- WHAT TO WORK ON -
• 1. In the Glenn Joyce obituary, what does the text say Glenn Joyce received his awards at the Naval Research Laboratory for?
• 2. In the Glenn Joyce obituary, replace "fellow" with "member" in the passage from "The author of" to "American Physical Society." and write out that passage.
• 3. Continue the obituary of Glenn Joyce, picking up after its final sentence.

Obituary of Glenn Joyce (1939-2011)
DOI: 10.1063/PT.4.1677
Glenn Joyce of Alexandria, Va., died on Sunday, December 4, 2011, after a five-year battle with cancer. He was 72.
Glenn was a senior research physicist at the U.S. Naval Research Laboratory, working as a contractor after his retirement in 2004. His primary accomplishments were the development and implementation of numerical plasma simulations, the theoretical analysis of the underlying physical systems, and research into other aspects of space physics. In the last years of his life he worked in the area of complex plasmas. In particular, he helped to develop the NRL ionosphere codes SAMI2 and SAMI3 that are the most advanced ionosphere models in the world.
The author of more than 120 papers published in the refereed scientific literature, Glenn received a number of awards at the Naval Research Laboratory for publication and special achievement. In 1989, he became a fellow of the American Physical Society.

- Stored records -
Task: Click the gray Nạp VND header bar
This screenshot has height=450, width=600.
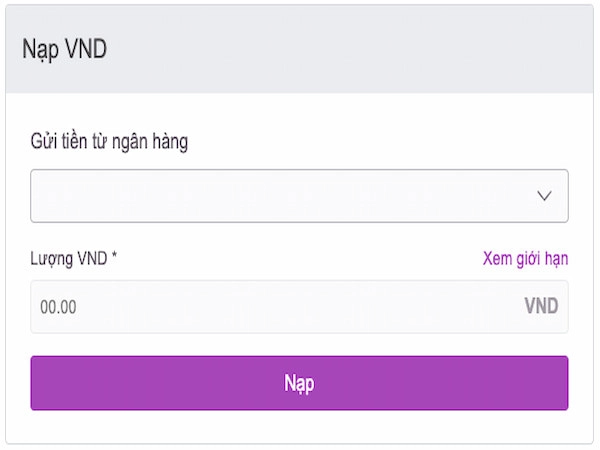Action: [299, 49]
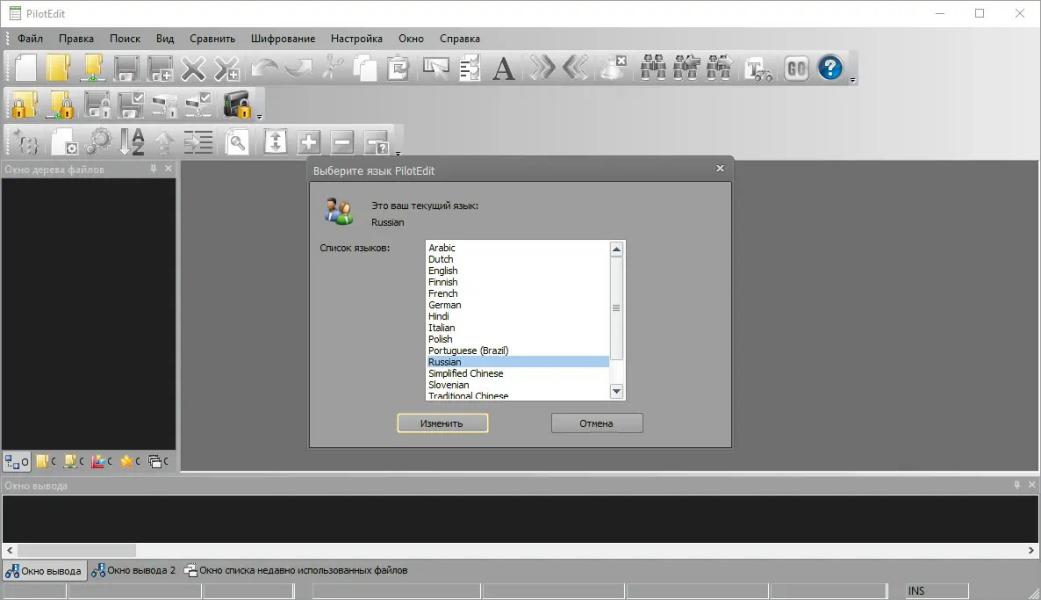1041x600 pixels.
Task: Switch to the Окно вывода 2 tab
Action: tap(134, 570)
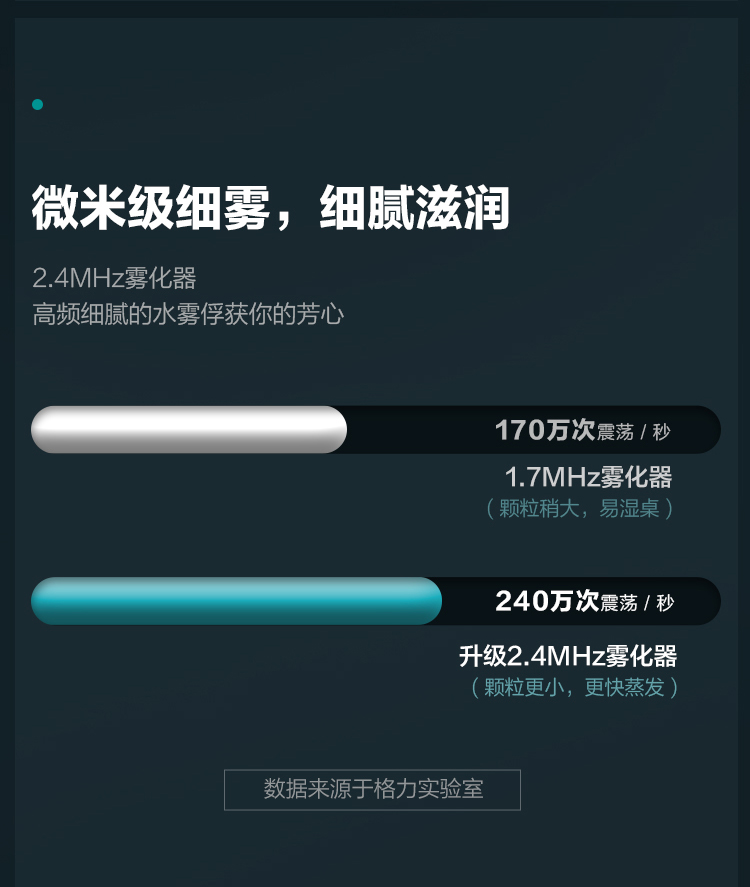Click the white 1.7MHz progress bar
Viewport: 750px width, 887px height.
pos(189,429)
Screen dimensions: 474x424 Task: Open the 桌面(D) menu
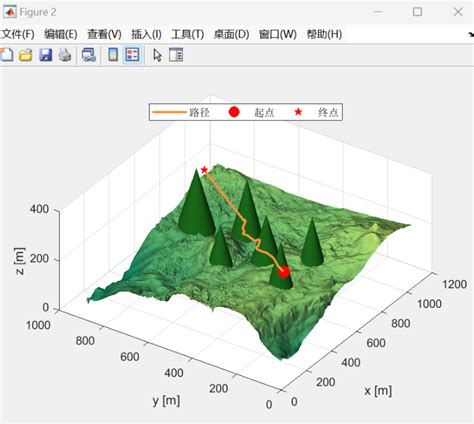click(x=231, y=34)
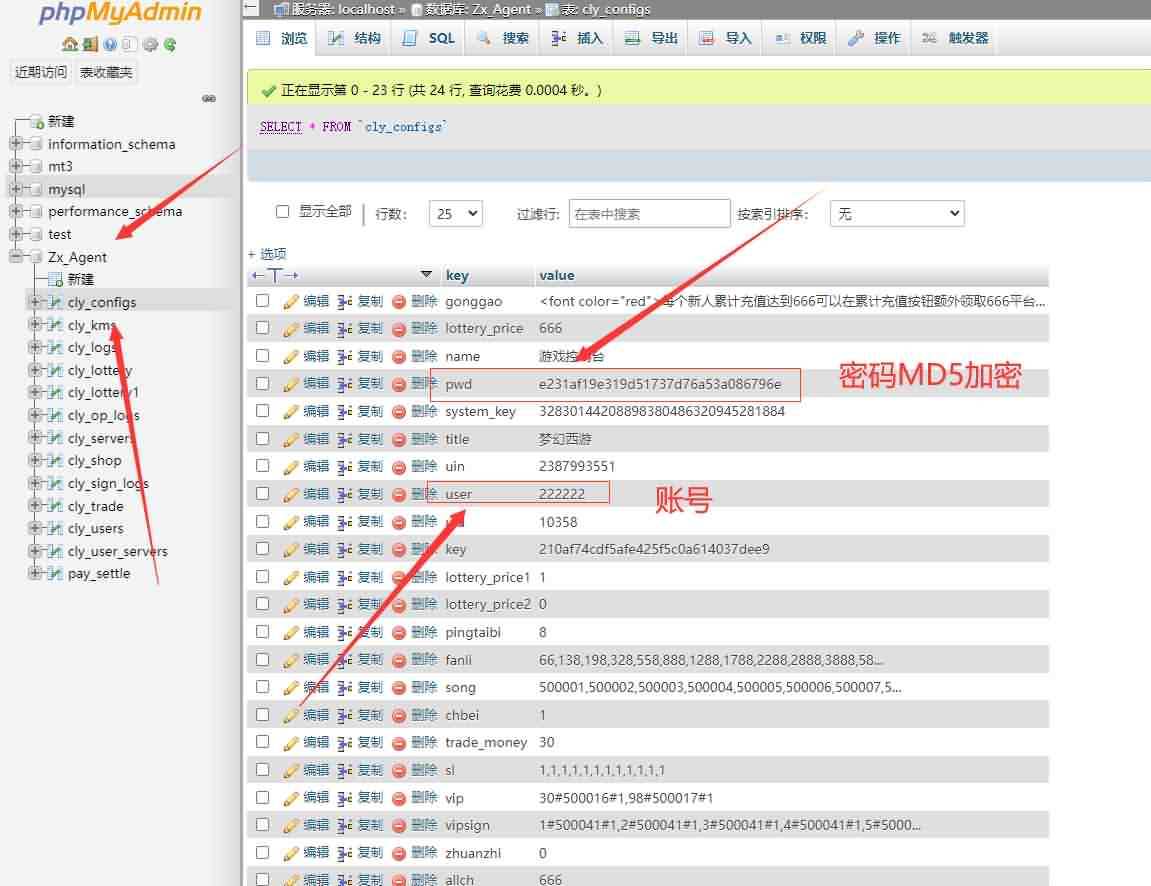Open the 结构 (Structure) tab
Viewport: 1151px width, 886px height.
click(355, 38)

- ANSWERS TO THE TASKS -
• 1. He received a number of awards at the Naval Research Laboratory for publication and special achievement.

• 2.
The author of more than 120 papers published in the refereed scientific literature, Glenn received a number of awards at the Naval Research Laboratory for publication and special achievement. In 1989, he became a member of the American Physical Society.

• 3.
Glenn was born June 24, 1939, in St. Louis, the second of three children of Myra and M.G. Joyce, a Methodist minister. He attended high school in Sikeston, Mo., and Central College in Fayette, Mo. At Central, he met his wife of 49 years, the former Anne Raine, and graduated with a B.S. in 1961.
After receiving his Ph.D. in physics at the University of Missouri in 1966, he joined the faculty at the University of Iowa, where he became a full professor. He left Iowa City in 1979 and moved to Alexandria, where he lived with his family in the same house for 32 years.
Glenn was an avid tennis player, a lover of opera, and a fluent speaker of German. In the last decade of his life, he enjoyed traveling to Europe, often with his wife, son and grandchildren, as well as consulting at the Max Planck Institute in Munich.
Survivors include Anne, of Alexandria, and his son, Adam, and grandchildren, Polly and Madron, of Brooklyn, N.Y. Sisters Lou Bradshaw of Bellingham, Wash., and Carol Joyce of Minneapolis also survive him, as do seven nieces and nephews, and eight grandnieces and grandnephews.